**Excerpted text**
Updated 158 days ago

Liquid hydrogen and oxygen fueling station in space

It avoids costly transferring liquid hydrogen and oxygen from the Earth

  • Space

I propose a liquid hydrogen and oxygen fueling station, either on Earth orbit or lunar orbit (or both), or even on Martian orbit or on Lunar surface.

The station consists of:

  • A (probably, spherical, likely done inflatable) storage tank of liquid hydrogen (covered by a mirror material to reduce thermal influx; to reduce the thermal influx further, place a mirror on its side, the mirror could be attached to either the tank or another component of the system.
  • A similar storage for liquid oxygen.
  • A water storage tank (water is brought from the Earth, because it is far cheaper to transfer than hydrogen; in the future water could also be brought from the Moon or even from Mars). It also can be inflatable and covered by a mirror material.
  • A hydrogen production engine (the best way is possibly Photoelectrochemical Water Splitting with another attached mirror to focus Sun light, but electrolysis using big solar panels should also be considered).

**Data section**
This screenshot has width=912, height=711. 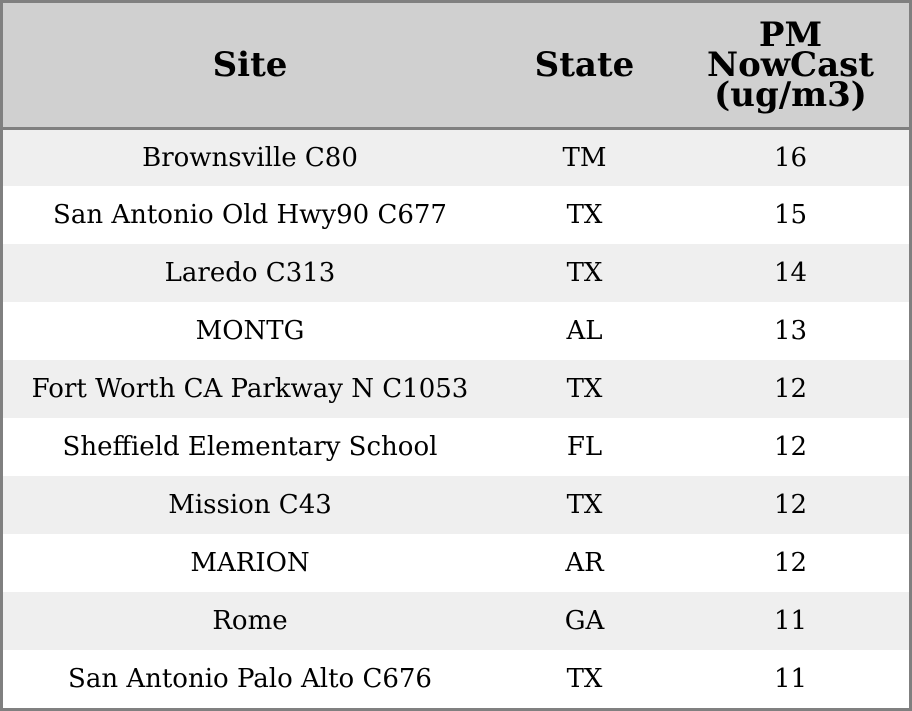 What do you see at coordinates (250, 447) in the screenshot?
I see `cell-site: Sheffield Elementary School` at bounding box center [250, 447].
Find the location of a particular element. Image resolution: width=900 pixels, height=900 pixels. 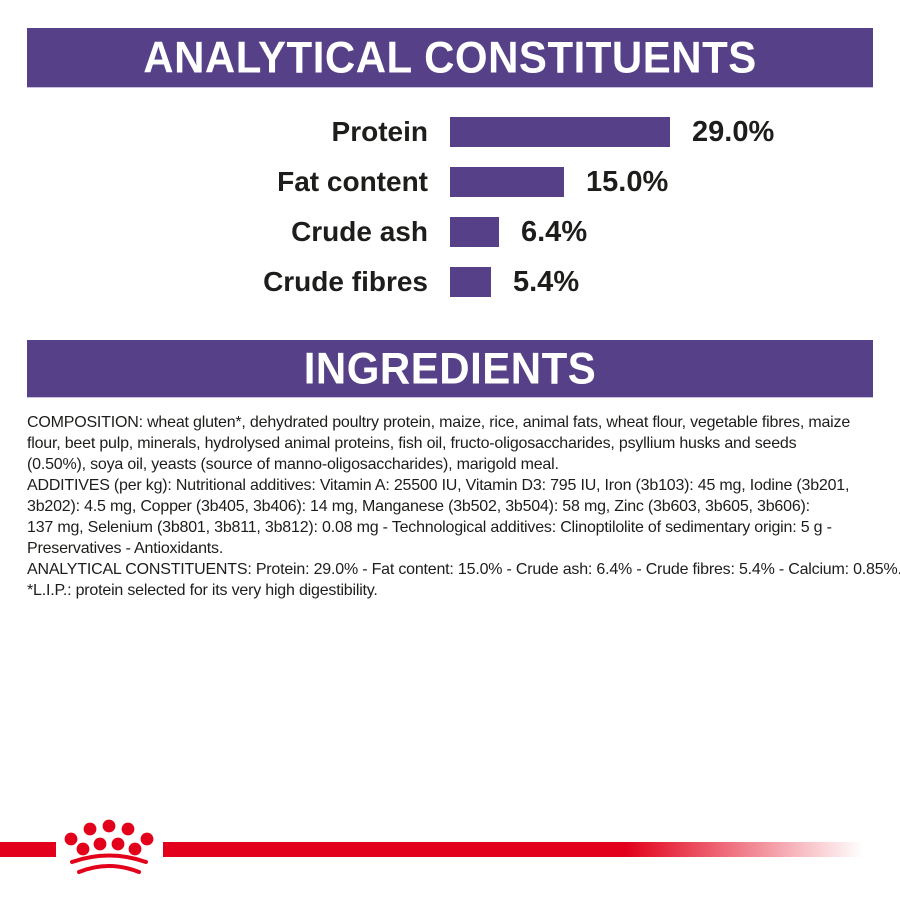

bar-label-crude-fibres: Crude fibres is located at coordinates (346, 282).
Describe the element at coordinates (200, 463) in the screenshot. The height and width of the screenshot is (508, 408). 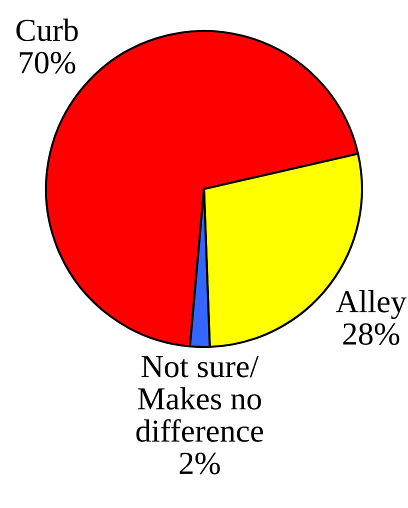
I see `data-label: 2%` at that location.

...

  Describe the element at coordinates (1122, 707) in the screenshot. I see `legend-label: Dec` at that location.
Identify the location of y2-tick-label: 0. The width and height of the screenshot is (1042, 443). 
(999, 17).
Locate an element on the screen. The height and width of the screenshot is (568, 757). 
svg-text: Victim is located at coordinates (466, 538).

**Required tasks**
1. Retype the part of the space fueling station text that begins with the words containing "The station consists" and ends with "for liquid oxygen.".
2. Convert the rows from the line containing "Describe the element at coordinates (1122, 707)" through the line containing "svg-text: Victim is" into a JSON list of strings, one string per line and no entries for blank lines.

**Answers by item number**
1.
The station consists of:

  • A (probably, spherical, likely done inflatable) storage tank of liquid hydrogen (covered by a mirror material to reduce thermal influx; to reduce the thermal influx further, place a mirror on its side, the mirror could be attached to either the tank or another component of the system.
  • A similar storage for liquid oxygen.

2.
[
  "  Describe the element at coordinates (1122, 707) in the screenshot. I see `legend-label: Dec` at that location.",
  "Identify the location of y2-tick-label: 0. The width and height of the screenshot is (1042, 443). ",
  "(999, 17).",
  "Locate an element on the screen. The height and width of the screenshot is (568, 757). ",
  "svg-text: Victim is located at coordinates (466, 538)."
]